Every couple encounters challenges...
We know how to help couples thrive!
All romantic couples start with a longing to connect and transcend the limits of relationships of the past. The attraction, fondness and admiration we feel with our special other is our best self coming to life, and it is relieving and often intoxicating. We share these positive feelings, much of our histories, and show up for each other, creating a space that we can see building a life... achieving our dreams... together. Despite any flaws we inevitably discover or reveal, we look beyond these imperfections, accept our partners for who we know them to be, and look into our gratitude and hope. This is the stuff marriages and life partnerships are built on.
Then, as with all things, novelty fades, love chemicals decline, and real life continues to be stressful. Conflicts and rupture inevitably occur. Repairs become harder, and our vulnerability becomes painfully obvious to ourselves even when we wish to deny its existence. We stop turning towards each other with kindness, compassion, empathy, and vulnerable emotional expression. We pick up our shields, and some times our swords. Negative sentiment creeps in, and those life dreams feel very far away. Sexual intimacy and satisfaction often declines if not ceases, or if it remains, it is a consolation prize for being in a relationship that we didn't anticipate. As the psychologist John Gottman wrote, "The Roach Motel" is where we find ourselves.
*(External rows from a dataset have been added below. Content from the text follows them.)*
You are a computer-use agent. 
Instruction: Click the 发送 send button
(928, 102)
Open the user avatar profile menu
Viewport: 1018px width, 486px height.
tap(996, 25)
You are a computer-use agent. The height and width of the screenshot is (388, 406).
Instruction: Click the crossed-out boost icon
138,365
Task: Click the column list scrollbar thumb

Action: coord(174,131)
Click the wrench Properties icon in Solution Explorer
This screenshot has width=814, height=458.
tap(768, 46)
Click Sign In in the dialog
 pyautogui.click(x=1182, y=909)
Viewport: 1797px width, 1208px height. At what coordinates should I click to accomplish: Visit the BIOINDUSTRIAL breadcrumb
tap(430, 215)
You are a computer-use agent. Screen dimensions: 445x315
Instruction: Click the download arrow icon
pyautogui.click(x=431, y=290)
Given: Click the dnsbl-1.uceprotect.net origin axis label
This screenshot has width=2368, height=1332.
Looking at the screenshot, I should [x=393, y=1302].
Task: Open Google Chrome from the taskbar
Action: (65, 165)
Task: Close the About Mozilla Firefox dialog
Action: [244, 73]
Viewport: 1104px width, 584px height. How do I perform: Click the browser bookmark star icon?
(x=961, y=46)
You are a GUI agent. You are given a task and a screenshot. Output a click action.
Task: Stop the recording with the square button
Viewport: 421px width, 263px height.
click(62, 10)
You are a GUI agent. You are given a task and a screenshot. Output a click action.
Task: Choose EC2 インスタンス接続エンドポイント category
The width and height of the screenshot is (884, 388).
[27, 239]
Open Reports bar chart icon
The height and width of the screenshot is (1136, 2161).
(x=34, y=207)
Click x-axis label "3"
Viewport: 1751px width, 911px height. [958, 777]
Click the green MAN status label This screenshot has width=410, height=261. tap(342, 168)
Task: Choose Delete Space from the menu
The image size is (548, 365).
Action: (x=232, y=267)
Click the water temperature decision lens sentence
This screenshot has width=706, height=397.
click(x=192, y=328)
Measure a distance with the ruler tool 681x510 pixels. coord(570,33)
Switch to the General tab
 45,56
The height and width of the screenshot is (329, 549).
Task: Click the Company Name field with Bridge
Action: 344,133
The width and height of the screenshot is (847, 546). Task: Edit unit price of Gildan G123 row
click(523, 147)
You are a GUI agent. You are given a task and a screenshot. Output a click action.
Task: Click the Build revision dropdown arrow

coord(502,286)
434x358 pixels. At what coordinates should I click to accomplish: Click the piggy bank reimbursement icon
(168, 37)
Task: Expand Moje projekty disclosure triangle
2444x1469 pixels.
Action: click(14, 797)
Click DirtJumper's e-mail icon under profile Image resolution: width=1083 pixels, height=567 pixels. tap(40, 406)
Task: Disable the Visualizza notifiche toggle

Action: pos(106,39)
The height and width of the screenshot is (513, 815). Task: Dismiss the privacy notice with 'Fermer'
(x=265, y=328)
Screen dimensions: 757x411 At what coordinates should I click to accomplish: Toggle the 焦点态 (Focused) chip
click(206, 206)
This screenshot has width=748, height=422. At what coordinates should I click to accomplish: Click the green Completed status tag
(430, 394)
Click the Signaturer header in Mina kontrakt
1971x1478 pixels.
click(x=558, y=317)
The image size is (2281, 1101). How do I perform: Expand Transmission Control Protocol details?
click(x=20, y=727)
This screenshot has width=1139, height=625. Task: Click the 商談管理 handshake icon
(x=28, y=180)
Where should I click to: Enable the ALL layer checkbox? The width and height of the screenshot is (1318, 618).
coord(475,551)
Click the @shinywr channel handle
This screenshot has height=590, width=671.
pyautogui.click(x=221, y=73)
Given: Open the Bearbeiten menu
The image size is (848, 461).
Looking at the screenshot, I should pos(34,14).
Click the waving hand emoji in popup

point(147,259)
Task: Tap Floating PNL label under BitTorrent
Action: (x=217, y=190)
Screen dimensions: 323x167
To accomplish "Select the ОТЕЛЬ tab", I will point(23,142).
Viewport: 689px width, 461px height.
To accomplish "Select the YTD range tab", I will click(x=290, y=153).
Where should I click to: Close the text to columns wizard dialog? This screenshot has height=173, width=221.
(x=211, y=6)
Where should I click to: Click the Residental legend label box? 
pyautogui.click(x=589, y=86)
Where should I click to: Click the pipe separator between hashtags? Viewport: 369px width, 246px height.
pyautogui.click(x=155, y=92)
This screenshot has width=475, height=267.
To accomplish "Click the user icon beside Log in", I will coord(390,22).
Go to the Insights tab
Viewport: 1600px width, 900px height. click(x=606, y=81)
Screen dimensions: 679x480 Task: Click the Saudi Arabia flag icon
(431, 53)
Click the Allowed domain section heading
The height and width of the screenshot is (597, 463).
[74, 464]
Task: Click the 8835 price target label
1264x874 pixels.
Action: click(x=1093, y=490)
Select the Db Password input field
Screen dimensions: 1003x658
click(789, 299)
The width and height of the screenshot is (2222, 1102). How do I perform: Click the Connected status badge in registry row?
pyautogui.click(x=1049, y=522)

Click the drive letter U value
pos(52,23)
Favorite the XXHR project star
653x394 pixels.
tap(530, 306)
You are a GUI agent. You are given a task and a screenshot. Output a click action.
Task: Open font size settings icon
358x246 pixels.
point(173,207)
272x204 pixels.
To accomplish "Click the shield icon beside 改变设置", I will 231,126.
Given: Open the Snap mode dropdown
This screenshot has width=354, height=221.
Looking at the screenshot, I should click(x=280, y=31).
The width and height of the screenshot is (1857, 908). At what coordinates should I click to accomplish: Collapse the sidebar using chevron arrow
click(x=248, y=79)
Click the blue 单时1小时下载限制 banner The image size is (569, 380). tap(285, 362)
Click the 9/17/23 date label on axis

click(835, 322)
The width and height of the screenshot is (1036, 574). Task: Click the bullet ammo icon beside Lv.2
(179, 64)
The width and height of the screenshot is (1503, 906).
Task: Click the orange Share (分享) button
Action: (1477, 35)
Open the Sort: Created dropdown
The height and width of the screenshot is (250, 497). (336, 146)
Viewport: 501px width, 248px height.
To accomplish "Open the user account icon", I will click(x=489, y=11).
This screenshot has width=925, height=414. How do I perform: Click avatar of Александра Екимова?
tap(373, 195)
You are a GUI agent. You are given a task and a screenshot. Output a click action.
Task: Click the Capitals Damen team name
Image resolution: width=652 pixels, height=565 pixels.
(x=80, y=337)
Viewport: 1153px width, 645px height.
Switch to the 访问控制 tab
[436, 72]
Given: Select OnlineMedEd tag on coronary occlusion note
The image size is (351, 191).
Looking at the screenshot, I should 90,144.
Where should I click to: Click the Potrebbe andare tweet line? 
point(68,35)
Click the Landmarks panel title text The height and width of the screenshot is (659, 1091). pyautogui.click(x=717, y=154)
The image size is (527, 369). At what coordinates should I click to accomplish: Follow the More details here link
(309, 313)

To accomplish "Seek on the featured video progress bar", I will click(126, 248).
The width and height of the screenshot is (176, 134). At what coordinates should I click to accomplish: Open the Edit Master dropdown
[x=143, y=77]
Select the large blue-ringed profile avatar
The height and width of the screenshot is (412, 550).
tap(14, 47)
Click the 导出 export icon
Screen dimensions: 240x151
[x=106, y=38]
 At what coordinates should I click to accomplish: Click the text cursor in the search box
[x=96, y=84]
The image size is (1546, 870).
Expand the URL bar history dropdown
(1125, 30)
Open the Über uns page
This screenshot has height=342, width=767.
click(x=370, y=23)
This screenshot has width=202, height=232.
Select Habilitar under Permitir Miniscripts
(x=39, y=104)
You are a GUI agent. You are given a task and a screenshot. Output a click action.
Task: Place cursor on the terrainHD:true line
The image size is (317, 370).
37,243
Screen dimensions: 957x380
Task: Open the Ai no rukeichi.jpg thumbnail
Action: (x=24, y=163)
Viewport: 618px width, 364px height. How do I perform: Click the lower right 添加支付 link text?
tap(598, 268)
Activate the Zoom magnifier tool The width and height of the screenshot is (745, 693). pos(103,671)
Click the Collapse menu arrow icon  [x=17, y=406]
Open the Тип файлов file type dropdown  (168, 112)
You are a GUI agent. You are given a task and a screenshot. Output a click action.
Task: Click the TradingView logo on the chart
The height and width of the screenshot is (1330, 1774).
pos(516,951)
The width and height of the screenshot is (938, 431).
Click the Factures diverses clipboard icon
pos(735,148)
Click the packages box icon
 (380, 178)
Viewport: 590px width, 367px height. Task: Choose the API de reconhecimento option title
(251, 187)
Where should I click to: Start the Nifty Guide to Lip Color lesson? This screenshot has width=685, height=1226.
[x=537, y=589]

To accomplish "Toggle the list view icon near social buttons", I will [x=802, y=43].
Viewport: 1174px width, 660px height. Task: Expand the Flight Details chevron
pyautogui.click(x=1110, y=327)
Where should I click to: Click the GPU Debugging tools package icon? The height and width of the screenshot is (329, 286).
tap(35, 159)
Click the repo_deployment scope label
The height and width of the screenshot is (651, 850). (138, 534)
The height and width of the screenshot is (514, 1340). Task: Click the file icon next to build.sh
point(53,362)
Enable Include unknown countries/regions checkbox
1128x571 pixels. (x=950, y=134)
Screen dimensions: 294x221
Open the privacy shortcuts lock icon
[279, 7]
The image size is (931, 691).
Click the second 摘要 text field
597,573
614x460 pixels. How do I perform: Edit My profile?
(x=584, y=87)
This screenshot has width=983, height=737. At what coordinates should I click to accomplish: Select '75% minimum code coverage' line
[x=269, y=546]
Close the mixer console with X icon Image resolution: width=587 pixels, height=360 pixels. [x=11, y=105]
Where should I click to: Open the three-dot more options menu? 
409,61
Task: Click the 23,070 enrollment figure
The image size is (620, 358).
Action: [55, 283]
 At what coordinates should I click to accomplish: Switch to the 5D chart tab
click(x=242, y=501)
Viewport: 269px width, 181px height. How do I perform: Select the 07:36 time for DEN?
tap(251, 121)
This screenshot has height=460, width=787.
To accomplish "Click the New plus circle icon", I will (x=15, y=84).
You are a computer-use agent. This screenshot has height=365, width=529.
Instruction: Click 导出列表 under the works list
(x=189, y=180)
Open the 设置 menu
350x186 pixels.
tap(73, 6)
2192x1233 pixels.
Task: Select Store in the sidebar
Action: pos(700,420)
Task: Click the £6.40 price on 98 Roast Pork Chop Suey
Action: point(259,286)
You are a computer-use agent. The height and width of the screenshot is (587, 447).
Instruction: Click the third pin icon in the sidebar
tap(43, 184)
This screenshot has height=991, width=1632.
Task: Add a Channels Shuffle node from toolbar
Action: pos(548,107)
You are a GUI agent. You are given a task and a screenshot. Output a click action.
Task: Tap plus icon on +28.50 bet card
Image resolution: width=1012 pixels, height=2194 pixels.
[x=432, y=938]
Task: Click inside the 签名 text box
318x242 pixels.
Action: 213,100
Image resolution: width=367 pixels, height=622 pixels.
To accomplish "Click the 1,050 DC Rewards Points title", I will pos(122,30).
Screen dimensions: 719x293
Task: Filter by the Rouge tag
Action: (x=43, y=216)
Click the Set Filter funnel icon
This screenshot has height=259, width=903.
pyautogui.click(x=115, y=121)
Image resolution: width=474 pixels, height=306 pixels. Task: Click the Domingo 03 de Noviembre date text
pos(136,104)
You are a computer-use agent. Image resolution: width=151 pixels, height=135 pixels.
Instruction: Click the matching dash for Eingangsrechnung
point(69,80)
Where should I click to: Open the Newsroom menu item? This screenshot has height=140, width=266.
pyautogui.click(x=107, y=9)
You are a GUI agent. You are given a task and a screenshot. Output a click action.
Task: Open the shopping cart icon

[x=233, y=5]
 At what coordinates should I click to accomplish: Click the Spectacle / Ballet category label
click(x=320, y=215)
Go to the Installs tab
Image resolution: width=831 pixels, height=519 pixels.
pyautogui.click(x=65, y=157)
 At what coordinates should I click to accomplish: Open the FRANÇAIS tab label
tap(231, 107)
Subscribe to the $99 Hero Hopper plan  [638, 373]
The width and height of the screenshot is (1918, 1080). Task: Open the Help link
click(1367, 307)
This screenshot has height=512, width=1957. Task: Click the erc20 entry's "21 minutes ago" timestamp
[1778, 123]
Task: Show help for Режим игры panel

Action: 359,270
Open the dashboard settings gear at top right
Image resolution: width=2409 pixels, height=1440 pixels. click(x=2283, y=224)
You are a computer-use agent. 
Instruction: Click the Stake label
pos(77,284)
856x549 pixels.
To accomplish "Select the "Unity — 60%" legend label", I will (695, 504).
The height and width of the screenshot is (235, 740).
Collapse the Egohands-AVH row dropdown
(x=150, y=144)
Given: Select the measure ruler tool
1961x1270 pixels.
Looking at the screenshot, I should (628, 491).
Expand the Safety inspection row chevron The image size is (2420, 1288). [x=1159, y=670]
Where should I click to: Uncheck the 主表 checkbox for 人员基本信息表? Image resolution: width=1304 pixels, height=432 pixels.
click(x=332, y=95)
Negative, escalating, stuck patterns of interaction emerge. Often one partner seeks connection through harsh, critical, nagging means, and the other partner seeks stability through cool distance, seeming carelessness, defensiveness, dismissal, or counter attack. The Gottmans call this "Attack-Defend" or "Pursue-Withdraw". Other times partners can wind up in variations: "Attack-Attack"/"Find The Bad Guy", "Withdraw-Withdraw"/"Freeze and Flee", or rotations of these three cycles. These cycles erode trust, emotional safety and intimacy, and neither partner is to blame for this: Each partner is trying to address the problems in the relationship in the way they have been conditioned, often with hidden but generous intentions, but painful impact. These cycles are the enemy of security in relationships. Not the partners. And it is these cycles that partners must learn to recognize and de-escalate their part of in order to set the stage for relationship change for the better.
Eventually, these cycles can do such damage to the sense of trust and commitment in relationships that partners engage in regret acts that betrayal the relational norms: affairs and other secrets, turning towards addictions, turning away from their partner, and even domestic abuse both emotional and physical. Psychologist Sue Johnson calls these "Attachment Injuries," and redefine the sense of trust in Self and Other in relationship... they are traumatic... and need repair in order for the needed changes to occur in a relationship so that it can be truly happy and stable.
Emotions are the music to these cycles, and ruptures and their repairs are choreographed to them, but often we lose touch with the feel and the sound. Our therapists are trained and supported to facilitate corrective experiences with couples through highly effective, state of the art couple therapies (i.e. Emotionally Focused Couple Therapy - EFT, The Gottman Method), and are supported to hone expert Facilitative Interpersonal Skills that maximize the effectiveness of these proven couple therapy approaches. Our therapists help couples de-escalate negative cycles, repair ruptures, increase trust and commitment, and rebuild positive sentiment and the hope of achieving life dreams together.
All of our couple therapists do not participate in health insurance panels/are out of network, but do offer reduced fee options for clients who require them. To learn more and connect to our couple therapy providers, please read more about the couple therapy methods our therapists offer, couples problems our therapists treat, and special populations they serve.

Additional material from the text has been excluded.